Regulation of L-carnitine on antioxidant function in Pimephales promelas muscle cell line and grass carp Ctenopharyngodon idellus ovary cell line
ZHENG Nan1, WANG Qiu-ju1, MA Yue1, YU Ting1, CHEN Yu-ke1, LIU Hong-jian2, ZHANG Dong-ming3,1
1.College of Animal Science and Technology, Jilin Agricultural University, Changchun 130118, China; 2.Fishery Technical Extension Station of Jilin Province, Changchun 130012, China; 3.Tonghua Normal University, Tonghua 134000, China
Abstract: The activities of Copper, Zinc-superoxide dismutase (CuZn-SOD), catalase (CAT), glutathione peroxidase (GPX) and glutathione ligase synthesis subunit (GCLC) and the gene relative expression of m RNA’s of CuZn-SOD, CAT, GPX and GCLC were investigated in fathead minnowPimephalespromelas muscle cell line (FHM) for 6 h and grass carpCtenopharyngodonidellus ovary cell line (GCO) for 12 h in culture media containing L-carnitine at a dose of 0, 0.001, 0.01, 0.1, 0.5, 1 and 5 mmol/L by q-PCR to evaluate the regulatory function of L-carnitine on the gene relative expression of antioxidant enzymes in FHM and GCO. The results showed that no significant differences in CuZn-SOD mRNA relative expression was found in the FHM between the L-carnitine groups and the control group(P>0.05).

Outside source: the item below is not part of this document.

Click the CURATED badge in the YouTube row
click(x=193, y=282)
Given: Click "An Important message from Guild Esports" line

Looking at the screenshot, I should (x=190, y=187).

There was significant higher regulated CuZn-SOD mRNA relative expression in 0.5 and 5 mmol/L L-carnitine group than that in the control group in the GCO (P<0.05). Compared to the control group, there was significantly higher activities of SOD and CAT in 0.01-5 mmol/L L-carnitine group in the FHM (P<0.05). In the 5 mmol/L group, however, there were significantly higher activities of SOD, CAT, GPX and γ-GCS in GCO cells than those in the control group (P<0.05). The significant up-regulation in CAT mRNA relative expression were found in GCO between all of the L-carnitine groups and the control groups (P<0.05) and in FHM cells in 0.01-5 mmol/L carnitine groups (P<0.05). The GPX mRNA relative expression in GCO cells was shown to be significantly up-regulation in 0.5 mmol/L L-carnitine group (P<0.05), with significantly up-regulated GCLC mRNA relative expression in 0.1 mmol/L L-carnitine group compared to the control group in GCO (P<0.05). The level of GCLC mRNA relative expression was significantly increased when the GCO was treated by 0.5, 1 and 5 mmol/L L-carnitine (P<0.05). The findings indicate that supplementation of L-carnitine up-regulates the mRNA relative expression of antioxidant enzymes in FHM and GCO, and it is suggested that the appropriate concentration of L-carnitine be 0.1-1 mmol/L under the conditions in present experiment.